Fred Thompson officially dropped out of the presidential race this afternoon, immediately raising the question: How do you quit something you never really threw yourself into?
Thompson’s campaign obituary will make note of the extraordinary opportunity that brought him into the race–the G.O.P. establishment and base were united in their apathy toward all of the announced candidates and yearning for a white knight to ride to rescue– and his baffling lack of enthusiasm for seizing it. The actor and former Senator plunged in months too late (with a sleepy appearance on Jay Leno’s couch), was frequently absent from the campaign trail, failed to develop a compelling campaign theme, and even found himself–despite his thespian credentials–upstaged by Duncan Hunter in several debates.
Why he bothered to run in the first place remains a mystery. A broad-based draft movement, born of the above-mentioned apathy, made him a G.O.P. front-runner before he’d ever said a word as a candidate: Maybe he genuinely believed winning the nomination would be a similarly light lift?

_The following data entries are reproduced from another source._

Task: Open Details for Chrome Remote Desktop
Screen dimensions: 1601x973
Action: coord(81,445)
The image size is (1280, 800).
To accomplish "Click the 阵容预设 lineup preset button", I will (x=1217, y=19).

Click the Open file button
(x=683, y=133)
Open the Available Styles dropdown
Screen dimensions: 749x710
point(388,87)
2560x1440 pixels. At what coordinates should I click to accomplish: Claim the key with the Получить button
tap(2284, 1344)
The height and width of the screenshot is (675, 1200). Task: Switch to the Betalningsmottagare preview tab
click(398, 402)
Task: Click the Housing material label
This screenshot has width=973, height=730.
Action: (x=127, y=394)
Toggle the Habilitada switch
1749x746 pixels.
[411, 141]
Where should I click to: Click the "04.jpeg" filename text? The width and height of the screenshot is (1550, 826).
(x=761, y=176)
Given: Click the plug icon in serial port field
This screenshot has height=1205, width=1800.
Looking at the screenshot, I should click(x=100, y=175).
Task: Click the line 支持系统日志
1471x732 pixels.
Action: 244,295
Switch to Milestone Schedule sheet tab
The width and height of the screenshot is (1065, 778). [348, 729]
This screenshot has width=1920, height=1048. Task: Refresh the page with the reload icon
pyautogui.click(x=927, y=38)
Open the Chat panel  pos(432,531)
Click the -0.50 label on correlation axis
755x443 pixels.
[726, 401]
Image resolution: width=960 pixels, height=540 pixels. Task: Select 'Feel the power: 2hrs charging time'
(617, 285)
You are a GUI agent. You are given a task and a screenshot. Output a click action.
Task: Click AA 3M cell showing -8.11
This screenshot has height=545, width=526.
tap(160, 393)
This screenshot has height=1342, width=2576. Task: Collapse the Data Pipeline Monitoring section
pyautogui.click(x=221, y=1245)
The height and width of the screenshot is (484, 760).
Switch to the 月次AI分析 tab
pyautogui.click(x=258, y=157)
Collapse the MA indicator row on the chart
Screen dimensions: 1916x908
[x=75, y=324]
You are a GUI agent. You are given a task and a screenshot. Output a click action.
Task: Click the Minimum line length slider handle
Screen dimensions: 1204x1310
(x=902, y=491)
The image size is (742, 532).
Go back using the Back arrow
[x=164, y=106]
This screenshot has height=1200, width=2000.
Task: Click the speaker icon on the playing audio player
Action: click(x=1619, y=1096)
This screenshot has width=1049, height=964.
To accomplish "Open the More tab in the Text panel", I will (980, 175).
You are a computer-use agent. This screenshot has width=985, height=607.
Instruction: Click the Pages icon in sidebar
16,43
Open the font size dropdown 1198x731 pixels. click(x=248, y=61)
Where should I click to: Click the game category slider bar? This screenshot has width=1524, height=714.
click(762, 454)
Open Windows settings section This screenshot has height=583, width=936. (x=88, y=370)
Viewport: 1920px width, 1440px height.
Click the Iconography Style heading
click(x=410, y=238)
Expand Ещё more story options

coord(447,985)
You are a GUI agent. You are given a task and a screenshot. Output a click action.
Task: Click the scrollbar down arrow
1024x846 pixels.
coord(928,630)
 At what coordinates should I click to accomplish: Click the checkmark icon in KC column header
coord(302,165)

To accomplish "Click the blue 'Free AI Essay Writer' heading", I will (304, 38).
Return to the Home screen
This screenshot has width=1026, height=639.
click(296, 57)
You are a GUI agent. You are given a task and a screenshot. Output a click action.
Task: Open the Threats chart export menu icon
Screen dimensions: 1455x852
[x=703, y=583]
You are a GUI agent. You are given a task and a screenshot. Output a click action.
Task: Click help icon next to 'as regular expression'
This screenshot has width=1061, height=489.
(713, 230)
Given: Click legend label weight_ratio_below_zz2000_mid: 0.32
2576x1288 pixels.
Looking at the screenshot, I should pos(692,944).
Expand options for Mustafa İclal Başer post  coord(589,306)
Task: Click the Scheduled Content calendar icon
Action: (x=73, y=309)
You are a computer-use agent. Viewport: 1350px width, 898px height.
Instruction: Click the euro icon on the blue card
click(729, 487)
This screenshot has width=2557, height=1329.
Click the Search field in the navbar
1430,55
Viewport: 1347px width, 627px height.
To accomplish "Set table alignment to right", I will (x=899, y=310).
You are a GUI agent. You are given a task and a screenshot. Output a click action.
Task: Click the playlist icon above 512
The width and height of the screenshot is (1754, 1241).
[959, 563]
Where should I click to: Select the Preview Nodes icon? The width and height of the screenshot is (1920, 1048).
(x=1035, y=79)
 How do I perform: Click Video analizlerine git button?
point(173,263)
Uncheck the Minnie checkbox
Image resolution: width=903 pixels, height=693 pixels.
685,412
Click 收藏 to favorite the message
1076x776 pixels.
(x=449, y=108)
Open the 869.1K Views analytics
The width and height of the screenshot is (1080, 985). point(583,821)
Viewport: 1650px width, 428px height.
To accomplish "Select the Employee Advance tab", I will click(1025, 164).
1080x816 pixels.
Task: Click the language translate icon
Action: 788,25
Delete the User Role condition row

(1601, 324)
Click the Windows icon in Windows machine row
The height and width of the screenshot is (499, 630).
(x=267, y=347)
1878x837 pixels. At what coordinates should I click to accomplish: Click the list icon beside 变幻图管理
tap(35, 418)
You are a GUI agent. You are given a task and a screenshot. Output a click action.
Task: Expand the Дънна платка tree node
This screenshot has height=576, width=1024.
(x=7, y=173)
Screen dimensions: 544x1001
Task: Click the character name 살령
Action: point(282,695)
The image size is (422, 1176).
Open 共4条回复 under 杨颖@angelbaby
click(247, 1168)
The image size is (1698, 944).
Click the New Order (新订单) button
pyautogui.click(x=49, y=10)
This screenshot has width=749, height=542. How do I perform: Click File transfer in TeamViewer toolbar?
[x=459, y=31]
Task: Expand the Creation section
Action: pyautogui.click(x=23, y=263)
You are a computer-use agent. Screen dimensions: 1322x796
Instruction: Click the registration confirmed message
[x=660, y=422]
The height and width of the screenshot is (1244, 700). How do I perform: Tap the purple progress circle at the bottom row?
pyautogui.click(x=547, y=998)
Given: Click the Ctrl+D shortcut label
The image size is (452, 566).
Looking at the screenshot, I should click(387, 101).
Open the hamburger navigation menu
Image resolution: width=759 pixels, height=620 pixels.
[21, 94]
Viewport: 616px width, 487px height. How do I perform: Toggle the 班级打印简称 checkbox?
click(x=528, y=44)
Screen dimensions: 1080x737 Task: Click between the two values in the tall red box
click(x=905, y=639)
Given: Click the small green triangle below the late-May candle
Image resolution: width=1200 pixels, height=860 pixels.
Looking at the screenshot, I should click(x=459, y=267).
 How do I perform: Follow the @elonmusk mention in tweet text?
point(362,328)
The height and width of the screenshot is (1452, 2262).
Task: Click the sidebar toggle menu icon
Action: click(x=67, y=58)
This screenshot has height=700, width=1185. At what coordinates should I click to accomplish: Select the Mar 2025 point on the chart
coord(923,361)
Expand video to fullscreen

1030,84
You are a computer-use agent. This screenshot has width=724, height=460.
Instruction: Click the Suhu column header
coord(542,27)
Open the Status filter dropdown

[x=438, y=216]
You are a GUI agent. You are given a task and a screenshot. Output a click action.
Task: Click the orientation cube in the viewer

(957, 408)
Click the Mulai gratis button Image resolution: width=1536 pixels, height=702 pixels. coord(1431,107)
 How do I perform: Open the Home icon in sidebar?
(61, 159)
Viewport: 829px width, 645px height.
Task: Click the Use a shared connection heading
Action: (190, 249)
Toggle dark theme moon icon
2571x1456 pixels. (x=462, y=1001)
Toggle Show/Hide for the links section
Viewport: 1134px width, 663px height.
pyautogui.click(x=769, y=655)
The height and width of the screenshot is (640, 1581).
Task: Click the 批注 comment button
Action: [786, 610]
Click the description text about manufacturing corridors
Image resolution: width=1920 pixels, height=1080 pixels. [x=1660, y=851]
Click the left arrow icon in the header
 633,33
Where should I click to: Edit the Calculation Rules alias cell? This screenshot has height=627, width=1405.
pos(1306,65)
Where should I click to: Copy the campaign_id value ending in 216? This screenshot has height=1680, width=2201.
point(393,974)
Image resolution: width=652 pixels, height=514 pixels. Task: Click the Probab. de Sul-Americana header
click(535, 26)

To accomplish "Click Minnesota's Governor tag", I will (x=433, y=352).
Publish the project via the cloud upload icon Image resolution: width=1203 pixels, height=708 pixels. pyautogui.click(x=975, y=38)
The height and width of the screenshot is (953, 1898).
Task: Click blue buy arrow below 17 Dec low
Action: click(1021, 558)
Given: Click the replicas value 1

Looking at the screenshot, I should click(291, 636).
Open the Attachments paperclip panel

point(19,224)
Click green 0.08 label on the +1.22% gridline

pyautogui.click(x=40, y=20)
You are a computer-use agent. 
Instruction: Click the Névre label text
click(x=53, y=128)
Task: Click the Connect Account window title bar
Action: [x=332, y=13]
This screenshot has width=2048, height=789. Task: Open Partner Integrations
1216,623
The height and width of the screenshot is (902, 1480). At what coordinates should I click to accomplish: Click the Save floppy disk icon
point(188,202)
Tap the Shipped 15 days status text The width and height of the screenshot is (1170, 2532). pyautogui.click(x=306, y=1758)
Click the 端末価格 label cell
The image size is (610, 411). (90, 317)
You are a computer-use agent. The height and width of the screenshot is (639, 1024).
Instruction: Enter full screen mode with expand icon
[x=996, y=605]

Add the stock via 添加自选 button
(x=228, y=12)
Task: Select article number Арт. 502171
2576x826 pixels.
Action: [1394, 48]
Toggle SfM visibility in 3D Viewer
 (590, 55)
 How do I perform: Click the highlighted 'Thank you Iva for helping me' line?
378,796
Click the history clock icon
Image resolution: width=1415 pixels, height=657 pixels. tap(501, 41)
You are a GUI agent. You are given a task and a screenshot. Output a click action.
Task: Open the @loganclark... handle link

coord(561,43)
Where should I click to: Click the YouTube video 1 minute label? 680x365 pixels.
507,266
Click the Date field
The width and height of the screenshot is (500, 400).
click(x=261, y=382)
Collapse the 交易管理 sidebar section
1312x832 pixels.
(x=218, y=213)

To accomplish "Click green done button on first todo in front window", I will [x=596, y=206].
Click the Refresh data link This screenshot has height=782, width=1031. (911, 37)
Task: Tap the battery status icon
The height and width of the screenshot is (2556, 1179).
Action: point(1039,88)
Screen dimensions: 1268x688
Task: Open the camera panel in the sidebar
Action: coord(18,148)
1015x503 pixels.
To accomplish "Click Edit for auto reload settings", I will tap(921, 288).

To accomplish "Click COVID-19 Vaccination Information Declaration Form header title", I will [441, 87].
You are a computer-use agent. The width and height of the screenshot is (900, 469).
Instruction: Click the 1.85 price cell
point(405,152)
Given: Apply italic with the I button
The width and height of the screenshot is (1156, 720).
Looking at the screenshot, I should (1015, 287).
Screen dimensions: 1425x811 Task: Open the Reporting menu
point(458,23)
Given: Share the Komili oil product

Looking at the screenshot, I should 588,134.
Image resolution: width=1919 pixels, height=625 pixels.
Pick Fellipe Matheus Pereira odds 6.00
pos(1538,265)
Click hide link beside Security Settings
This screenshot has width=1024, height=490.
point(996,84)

In the end, his only lasting contribution to the race may have been the assist he gave John McCain, his old Senate buddy. Thompson entered the race when McCain appeared to be on the verge of exiting, but by December they’d reversed roles.
It was then that Thompson suddenly began showing some life as a candidate, and he directed much of it at two of McCain’s chief rivals: on the Saturday before the New Hampshire primary, Thompson mercilessly ridiculed Mitt Romney in a nationally-televised debate, and in South Carolina he spent two weeks firing away at Mike Huckabee.
McCain beat Romney by five points in New Hampshire and Huckabee by three in South Carolina, enough to make him the G.O.P. front-runner. That’s probably enough for McCain to forgive Thompson for once pledging not to run in ’08.
At 65, Thompson is probably through running for office. He could return to acting. Or he’d be a logical candidate for a cabinet post in a McCain administration. And maybe he’d be interested in that, since winning a Senate conformation doesn’t require working any rope lines.